PROBLEM STATEMENT:
Below are the records. List every line holding the word "agent".

EXERCISE INPUTS:
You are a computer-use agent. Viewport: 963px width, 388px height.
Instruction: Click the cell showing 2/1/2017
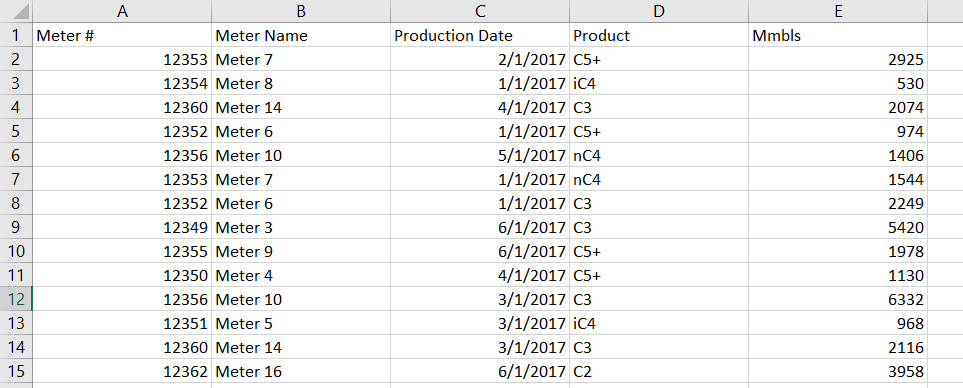(480, 60)
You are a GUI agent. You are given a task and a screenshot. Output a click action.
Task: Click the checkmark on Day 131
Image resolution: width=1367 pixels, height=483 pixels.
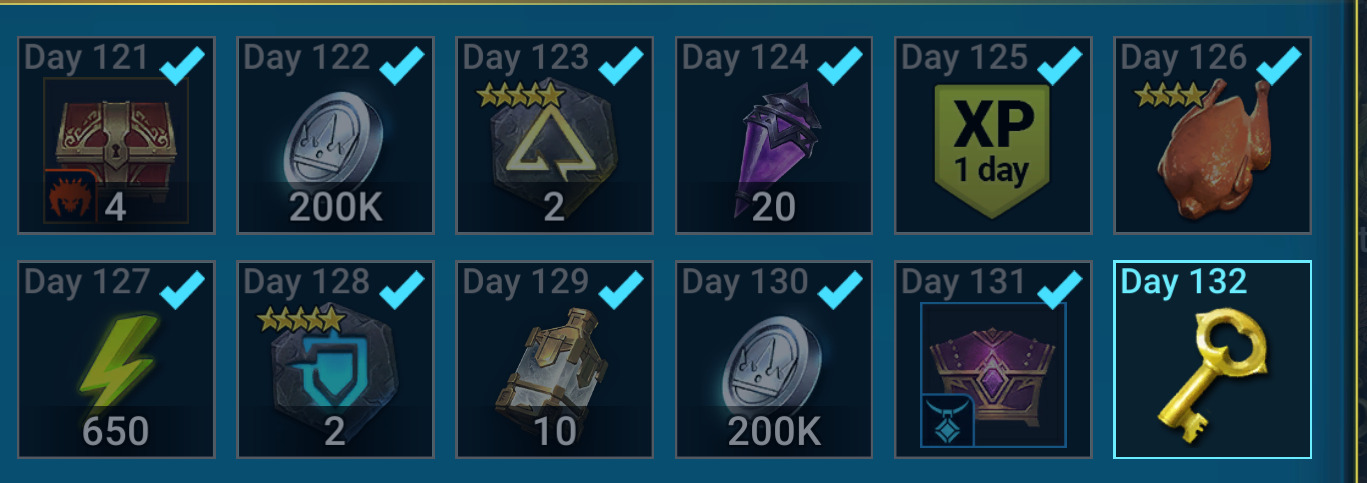pos(1059,290)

OUTPUT FOR THIS TASK:
You are a computer-use agent. Viewport: 963px width, 388px height.
You are a GUI agent. You are given a task and a screenshot. Output a click action.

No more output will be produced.